The air is chilly and wet as I step outside to throw the compost onto the pile in our yard. The rainy season arrived early this year. I was looking forward to having a cool, rainy-season baby. I was going to get out my wraps and carriers, baby blankets and tiny little fleece jackets made for the tiniest of humans.
My first daughter was born right in the middle of the hot hot hot season here in Mexico where we live. It was so hot when she was a newborn that we would hang up her freshly washed diapers just to pull them down, dry as a bone, less than two hours later. I actually had to be careful not to leave them out too long for fear that they would lose all their brilliant colors – the reds and greens and yellows, the pinks and purples. But not this year.

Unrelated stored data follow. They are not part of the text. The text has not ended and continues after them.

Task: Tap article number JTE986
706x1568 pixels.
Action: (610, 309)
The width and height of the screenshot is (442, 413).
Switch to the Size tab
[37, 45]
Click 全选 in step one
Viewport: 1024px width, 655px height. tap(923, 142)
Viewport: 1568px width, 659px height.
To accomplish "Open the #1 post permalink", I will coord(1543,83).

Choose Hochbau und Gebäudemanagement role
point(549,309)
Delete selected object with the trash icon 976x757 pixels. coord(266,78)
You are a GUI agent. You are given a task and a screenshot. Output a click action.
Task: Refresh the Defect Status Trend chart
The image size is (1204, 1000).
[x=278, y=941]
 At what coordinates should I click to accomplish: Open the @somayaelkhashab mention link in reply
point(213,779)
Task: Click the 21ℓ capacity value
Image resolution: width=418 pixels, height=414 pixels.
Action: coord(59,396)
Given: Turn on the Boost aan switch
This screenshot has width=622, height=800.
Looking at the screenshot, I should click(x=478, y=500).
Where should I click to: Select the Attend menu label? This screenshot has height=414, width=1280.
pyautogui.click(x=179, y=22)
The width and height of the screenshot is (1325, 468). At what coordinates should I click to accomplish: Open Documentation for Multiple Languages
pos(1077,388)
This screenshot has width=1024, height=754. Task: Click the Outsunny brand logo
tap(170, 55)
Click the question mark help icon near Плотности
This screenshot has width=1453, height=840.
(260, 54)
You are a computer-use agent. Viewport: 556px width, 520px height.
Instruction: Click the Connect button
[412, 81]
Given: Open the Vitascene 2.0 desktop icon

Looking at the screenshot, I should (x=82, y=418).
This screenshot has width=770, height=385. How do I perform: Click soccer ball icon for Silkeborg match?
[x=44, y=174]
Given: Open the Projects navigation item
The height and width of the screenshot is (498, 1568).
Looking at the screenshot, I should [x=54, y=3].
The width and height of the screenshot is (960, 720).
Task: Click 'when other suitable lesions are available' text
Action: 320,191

This year was going to be different. You were going to be different. You were going to be wrapped in my arms, with no worry of us both sweating through our clothes just to cuddle and stay close.
Instead what I got were postpartum hot flashes, with the kind of sweat that stinks like a hard day’s labor. Teenage boy sweat. After losing you so soon, too soon. I had to wash every single piece of clothing that touched my body for what seemed like just a half an hour’s worth of wear.
Today as I throw out the compost, the birds are singing just as sweetly as they were the morning after we found out you were so sick. You were so sick with hydrops and cystic hygroma. The doctor said your heart would probably stop beating at any moment.
I throw out the vegetable scraps left over from the bubbling chicken soup that is wafting its healing aroma through the house as I write this. Somewhere down in this pile are a bunch of flowers that your dad got for me after you were…”born?” Died? Taken out of my body? Still, I asked for those flowers. I asked for those flowers because I wanted a reminder of your life, and your birth that was also your death but yet, it was a birth. I wanted to connect my current memories to the wonderful memories of my living daughter’s birth, your sister’s birth. Upon waking from a well-needed nap the day after your older sister was born, I had looked over to my bedside table and saw the most beautiful bouquet of purple and white bursting flowers I had ever seen. My parents, sending their love from afar as they hopped on a plane and got there as quickly as they could, had somehow figured out how to send me flowers directly to my house.
Those flowers, my first daughter’s “congratulations on the birth” flowers, and your flowers are now gone. Your flowers are not completely gone though. They are changing shape. They are transforming into something else, into something new, just a few inches down in my compost pile. Soon they will become dark, deep, rich, nourishing humus for other plants in my garden.
It’s been three months since you’ve changed shape. I don’t know where you are now. And I probably won’t ever know.
But the birds are singing. The grass is green and growing long again. I won’t have you in my arms this cold, rainy season. But the birds are still singing.